# [YOUR TASK]
Return the following data exactly, with all pictures left out.

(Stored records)
———

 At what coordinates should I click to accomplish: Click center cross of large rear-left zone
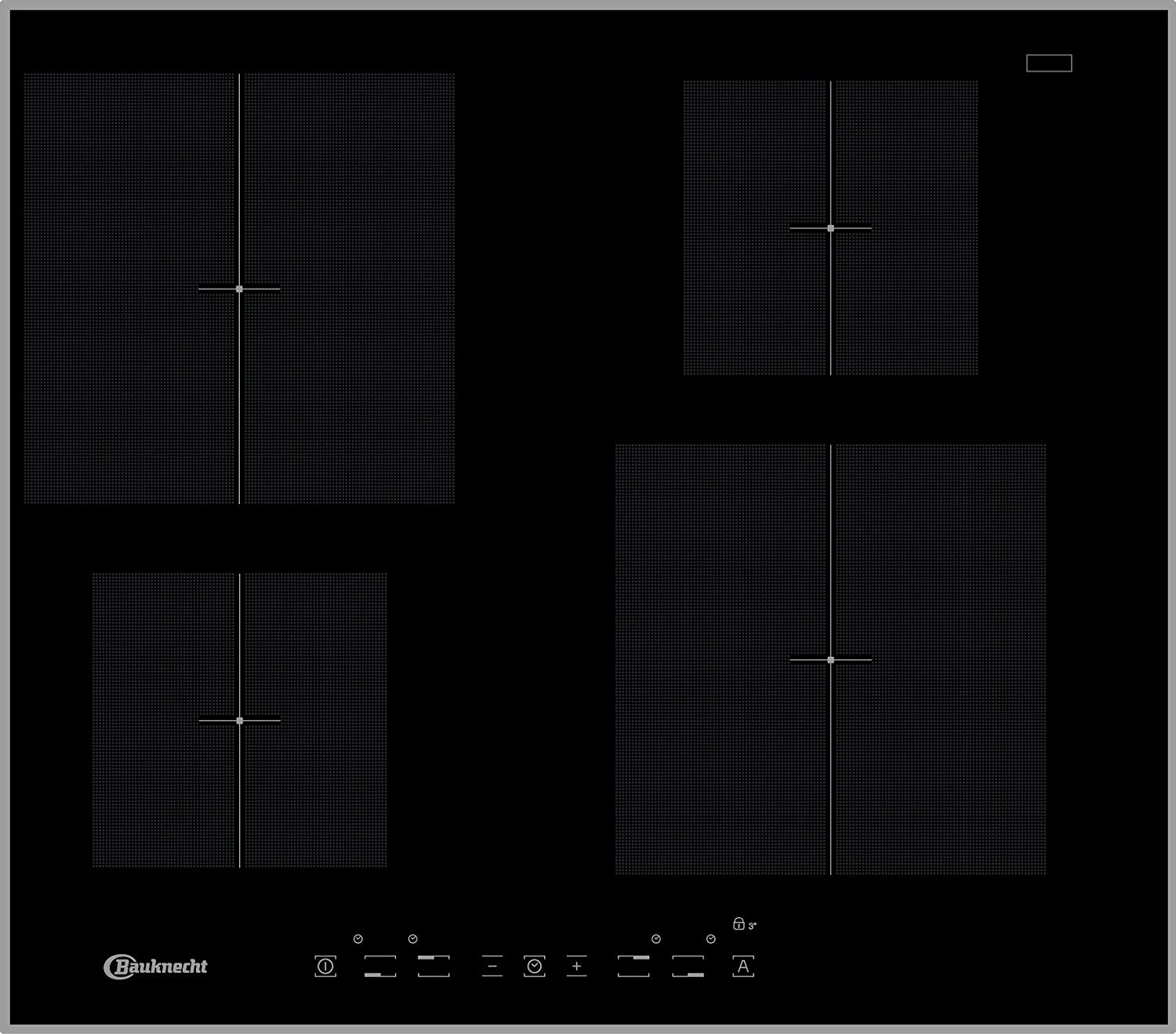239,289
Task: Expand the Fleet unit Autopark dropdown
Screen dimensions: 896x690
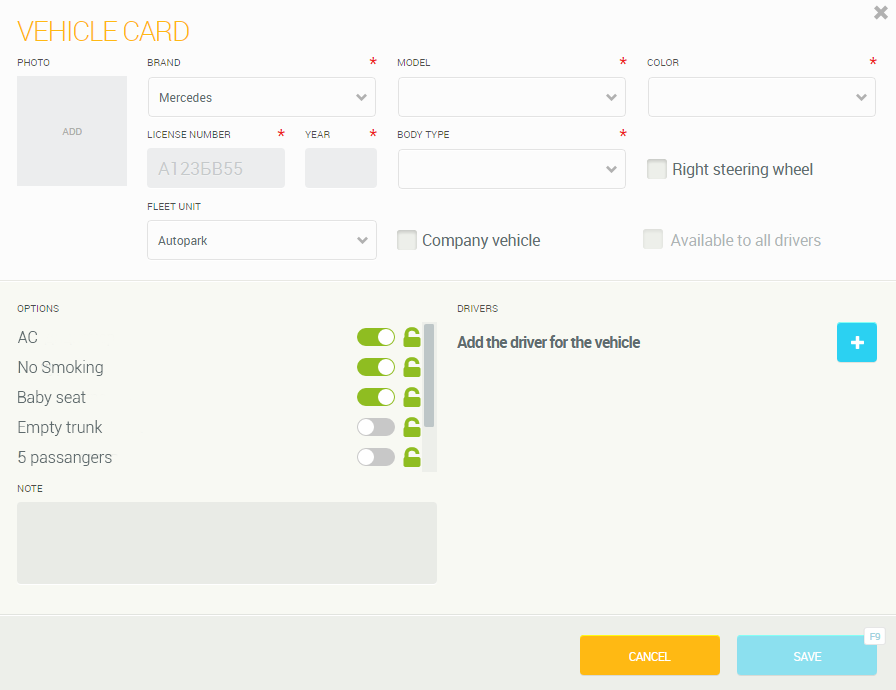Action: pyautogui.click(x=261, y=241)
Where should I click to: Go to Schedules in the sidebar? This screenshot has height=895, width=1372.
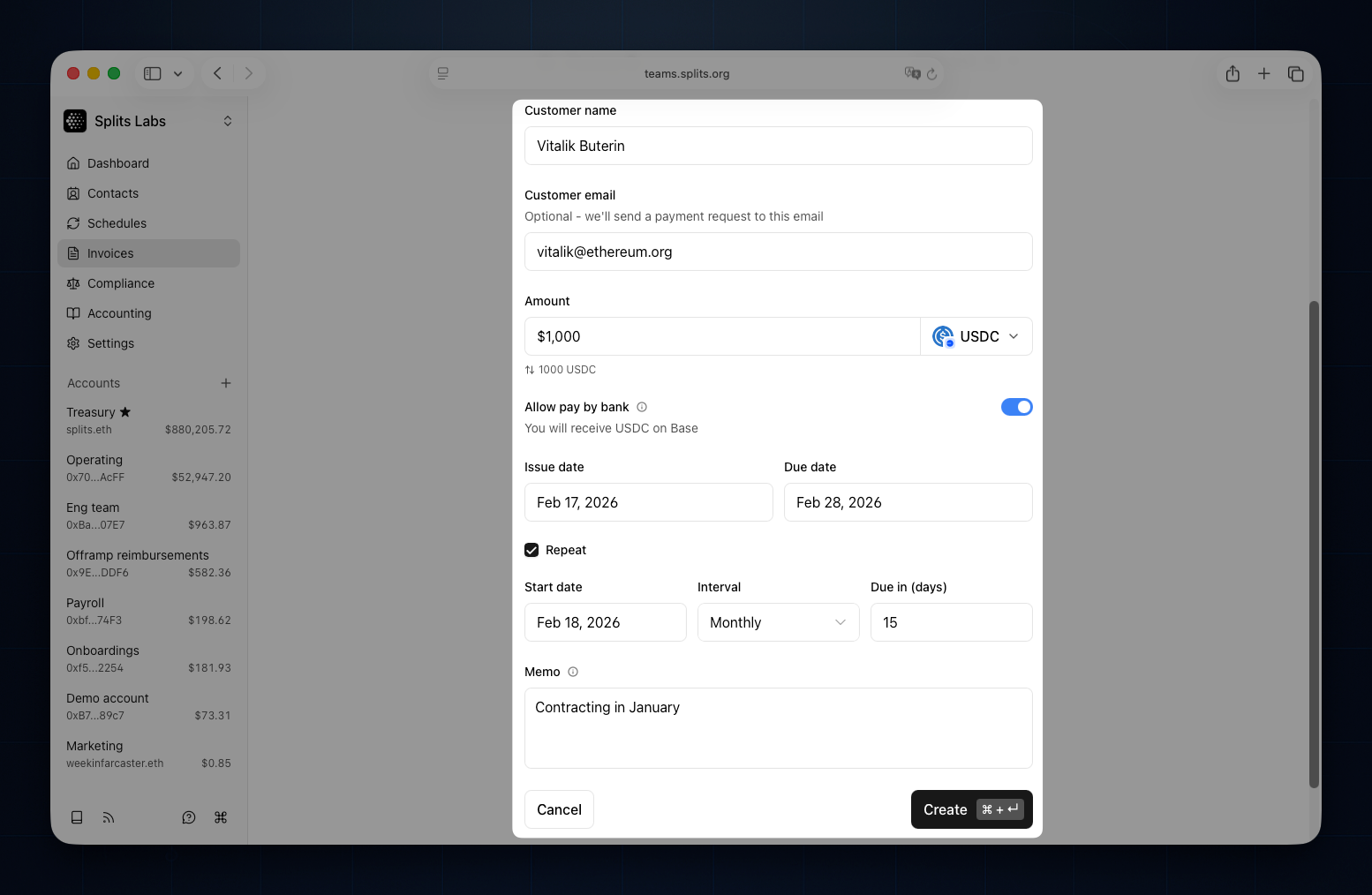point(117,223)
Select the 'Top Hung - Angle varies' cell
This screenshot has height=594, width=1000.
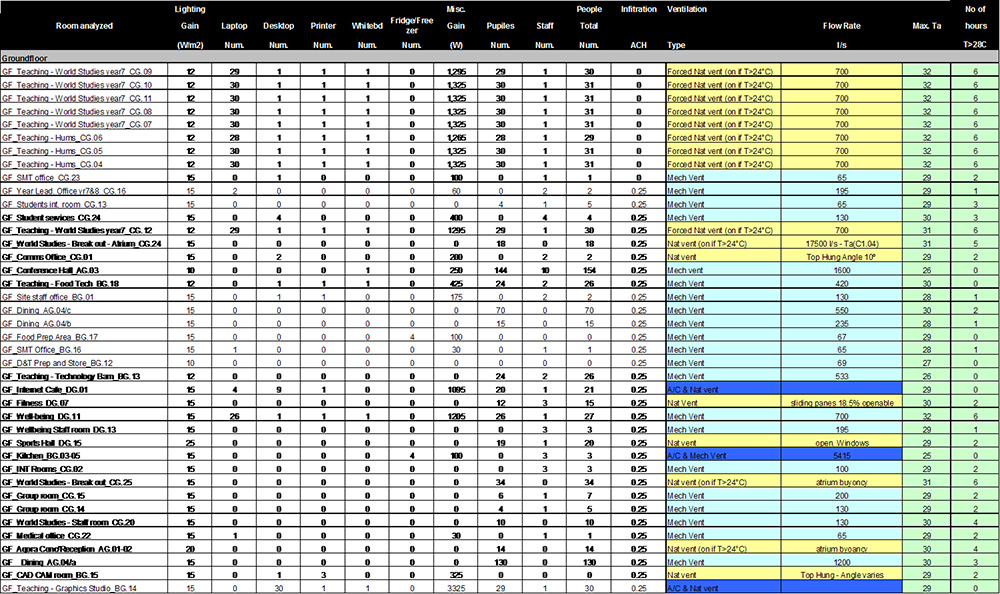point(841,575)

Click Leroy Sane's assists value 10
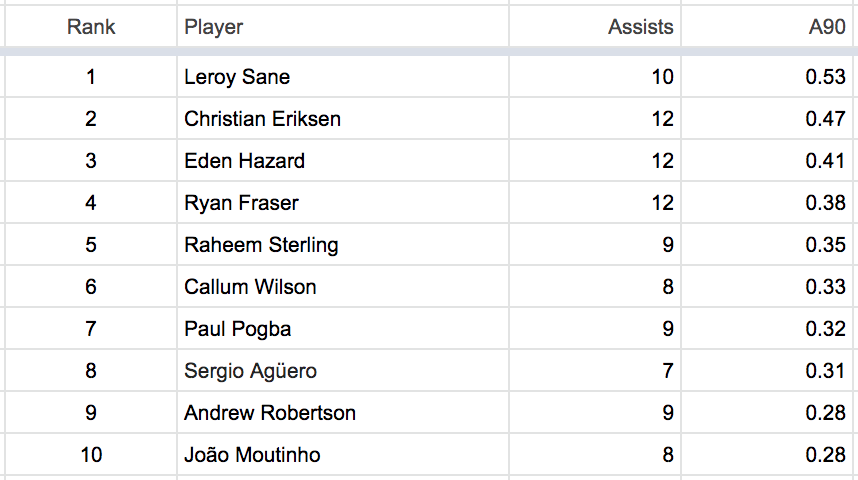click(662, 77)
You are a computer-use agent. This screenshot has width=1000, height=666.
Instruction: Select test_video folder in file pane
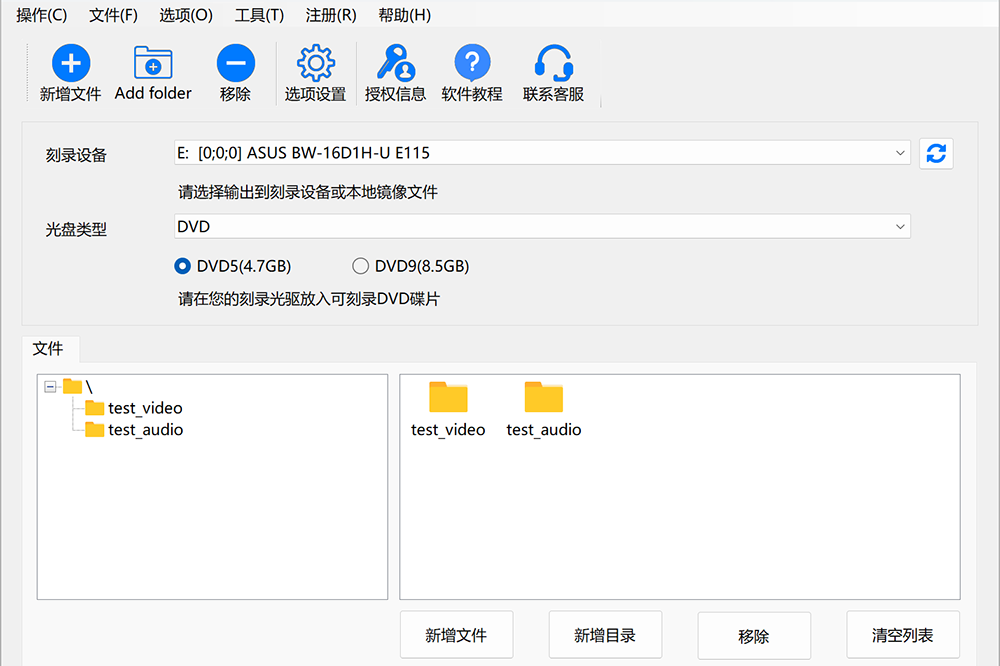448,410
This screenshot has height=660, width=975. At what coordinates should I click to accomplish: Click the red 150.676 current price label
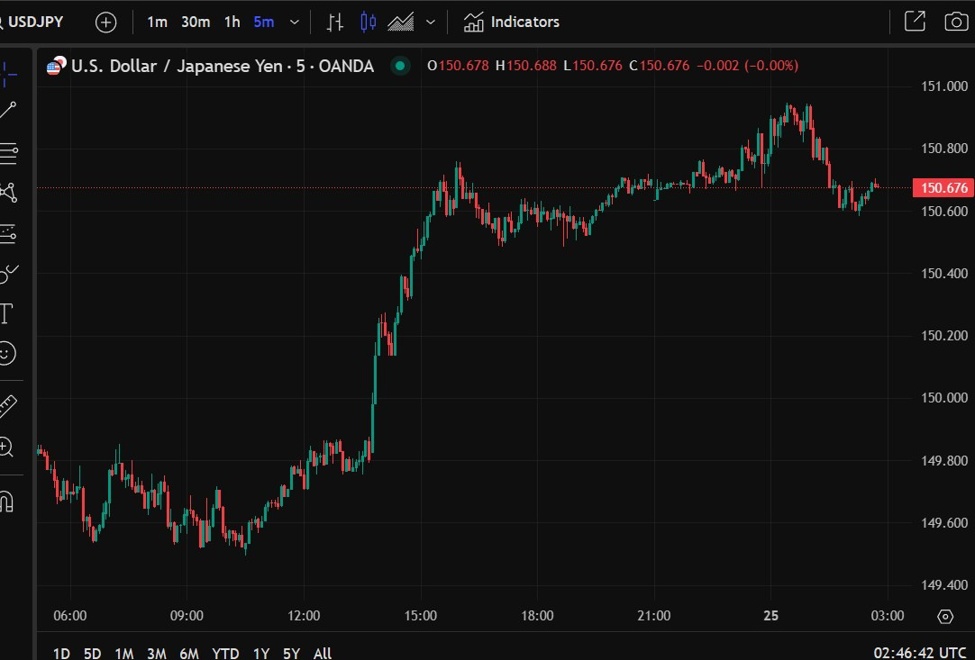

———

# [ANSWER FOR THE TASK]
 At what coordinates should I click to accomplish: Click center cross of large rear-left zone
239,289
Task: Expand the Fleet unit Autopark dropdown
Screen dimensions: 896x690
Action: pyautogui.click(x=261, y=241)
Where should I click to: Go to Schedules in the sidebar? This screenshot has height=895, width=1372.
point(117,223)
Select the 'Top Hung - Angle varies' cell
This screenshot has height=594, width=1000.
point(841,575)

Click Leroy Sane's assists value 10
click(662, 77)
You are a computer-use agent. This screenshot has width=1000, height=666.
Instruction: Select test_video folder in file pane
448,410
This screenshot has height=660, width=975. At what coordinates should I click to accomplish: Click the red 150.676 current price label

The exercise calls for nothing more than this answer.